Dr. Karen Britt, professor of business and economics at Northampton Community College (NCC), gave a fascinating look at Black economic development, past and present, as the keynote address concluding Black History Month and in honor of Martin Luther King, Jr. “A Month of Self-Empowerment: Practical Steps and Examples to Elevate Yourselves and Your Loved Ones,” presented by the College’s Black Caucus.
The keynote event took place on February 25 via ZOOM.
Britt reviewed Black communities of the past that had ownership of economic resources, such as businesses and homes, from Fort Mose, Florida, in 1738; to Tulsa, Oklahoma, in 1906; and Allensworth, California, in 1908. From there, the talk continued to a discussion of more contemporary Black-owned resources in New Jersey, North Carolina and Georgia. The audience then broke into groups and were presented with questions on economic development.

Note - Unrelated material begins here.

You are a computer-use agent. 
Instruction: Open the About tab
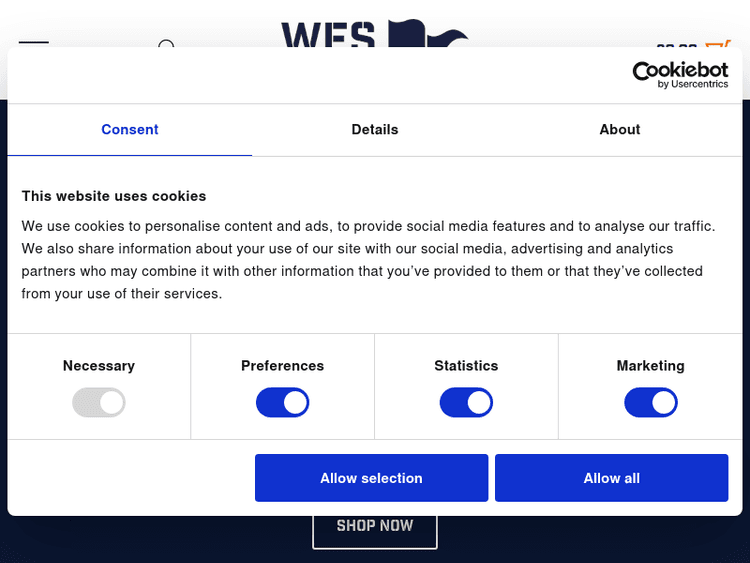point(620,130)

And what of the future? “The Black community has resources that have not been developed, and this purchasing power contributes significantly to the U.S. economy,” Britt says.
This semester, Britt is teaching management fundamentals, macroeconomics, microeconomics, and the international practice firm. In the fall, she will again teach these same courses and introduction in international business. Among her great interests are Black history and the current development of Black-owned resources.